09 juin 2004

Le cas Cazettes 

Je pensais stupidement que Jean-Luc Cazettes, le président national de la CFE-CGC (le syndicat des cadres), était un type plutôt sensé. En tout cas que la combinaison entre une longue expérience syndicale et une vision non-apocalyptique de l'entreprise et du capitalisme avait toute les chances d'aboutir à des positions politico-économiques proches des miennes. Encore raté :
L'exception française, c'est aussi d'être le pays européen qui fait peser le poids de l'impôt sur une partie de plus en plus réduite de sa population. En France, moins de 50 % de la population paient l'impôt alors qu'en Allemagne, au Danemark ou dans les pays nordiques ce taux dépasse les 80 %. Et ça ne décourage personne de continuer le racket sur les catégories moyennes, dont l'encadrement représente la plus grosse part.
Désolé, mais c'est le genre d'argument qui me fait invariablement sortir de mes gonds. Passons sur l'abberation statistique qui consiste à classer au sein des "catégories moyennes" une population qui doit se situer en majorité -à vue de pif, mais je ne pense pas être très loin de la vérité- dans les 9e et 10e déciles de la distribution des revenus. Ce qui est vraiment inadmissible, par contre, c'est d'assimiler l'impôt sur le revenu à l'ensemble des impôts. Et ce n'est pas parce que les responsables de l'UMP le répètent à longueur d'antenne que l'argument en devient plus respectable.

Puis-je rappeler à M. Cazettes que ceux qui ne payent pas l'IR (7,3% des recettes fiscales des administrations publiques) contribuent au financement de l'Etat, des collectivités territoriales et des organismes de protection sociale via, inter alia : la TVA (15,5%), la CSG (9,5%), la TIPP (3,5%) et surtout les cotisations sociales (34,4%, si l'on additionne, comme on le doit, les cotisations à la charge des salariés et des employeurs).
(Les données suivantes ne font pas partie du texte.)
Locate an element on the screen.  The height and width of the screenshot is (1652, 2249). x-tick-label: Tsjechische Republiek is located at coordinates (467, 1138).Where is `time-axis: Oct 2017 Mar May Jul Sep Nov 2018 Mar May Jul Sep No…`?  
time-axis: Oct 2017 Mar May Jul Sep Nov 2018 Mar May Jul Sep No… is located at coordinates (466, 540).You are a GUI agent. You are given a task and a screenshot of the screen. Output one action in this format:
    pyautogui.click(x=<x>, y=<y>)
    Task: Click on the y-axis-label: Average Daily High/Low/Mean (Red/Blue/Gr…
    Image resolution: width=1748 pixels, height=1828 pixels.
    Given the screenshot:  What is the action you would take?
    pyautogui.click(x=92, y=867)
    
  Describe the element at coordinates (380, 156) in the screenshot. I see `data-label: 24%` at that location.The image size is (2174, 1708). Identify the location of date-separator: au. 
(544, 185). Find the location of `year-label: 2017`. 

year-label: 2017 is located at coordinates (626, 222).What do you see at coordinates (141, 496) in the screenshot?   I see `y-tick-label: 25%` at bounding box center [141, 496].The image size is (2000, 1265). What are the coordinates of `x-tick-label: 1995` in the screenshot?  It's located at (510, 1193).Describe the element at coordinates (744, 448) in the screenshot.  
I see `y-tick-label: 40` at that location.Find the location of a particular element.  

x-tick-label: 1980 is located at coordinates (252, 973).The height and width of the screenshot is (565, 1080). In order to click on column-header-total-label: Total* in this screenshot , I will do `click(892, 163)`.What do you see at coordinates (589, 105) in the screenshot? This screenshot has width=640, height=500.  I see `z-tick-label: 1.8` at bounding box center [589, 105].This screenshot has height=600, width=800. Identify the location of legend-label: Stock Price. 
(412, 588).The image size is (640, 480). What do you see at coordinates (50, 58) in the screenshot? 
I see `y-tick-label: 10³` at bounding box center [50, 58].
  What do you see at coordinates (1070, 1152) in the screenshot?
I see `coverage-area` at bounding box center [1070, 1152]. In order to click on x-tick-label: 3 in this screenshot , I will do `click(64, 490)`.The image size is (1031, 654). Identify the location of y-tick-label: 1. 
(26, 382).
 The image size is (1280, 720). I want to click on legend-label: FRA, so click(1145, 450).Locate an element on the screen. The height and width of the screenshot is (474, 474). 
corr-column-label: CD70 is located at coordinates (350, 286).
Puis-je me permettre d'ajouter que les différences de taux moyens d'imposition entre déciles sont dès lors beaucoup moins importantes que ce que l'on suspecte généralement (en 1997, et pour les seuls salariés, Thomas Piketty trouvait un taux moyen d'environ 45% pour les deux premiers déciles et de 55% pour les deux derniers)? Evidemment non, sous peine d'être taxé de partisan "de l'égalitarisme et du racket", héritier de "Marat et d'Hébert".

C'est d'autant plus dommage que Cazettes a raison sur le fond. Ses élans démagogiques viennent en effet en réponse à une proposition du bien mystérieux Comité Cicéron ("composé de personnalités issues du monde de l'entreprise, de l'administration et de la politique") qui proposait récemment de sauver la Sécu en fixant un plafond de ressources pour bénéfier des remboursements de l'assurance maladie. Le Comité a droit à un point de bonus pour avancer une proposition qui permettrait de résorber véritablement le déficit de l'assurance maladie. Le problème est que l'introduction de la variable "sous condition de ressources" revient à changer fondamentalement la nature du système français de santé : on passerait d'un système assuranciel (où les cotisations versées ouvrent des droits à des prestations) à un système assistanciel (qui cherche à fournir un "filet de sécurité" à ceux qui ne sont pas couverts par des assurances privées). [je reprends ici la grille de lecture de Gosta Esping-Andersen] Et l'expérience nous enseigne que ces derniers systèmes sont particulièrement vulnérables aux alternances politiques, justement parce qu'ils sont perçus comme une redistribution indue des classes moyennes travailleuses vers des classes considérées comme "assistées".

Il était donc utile que quelqu'un intervienne pour réfuter la fausse bonne idée des cicéroniens. Vu la manière déplorable dont Cazettes s'y est pris, je crains que son intervention n'ait été contre-productive.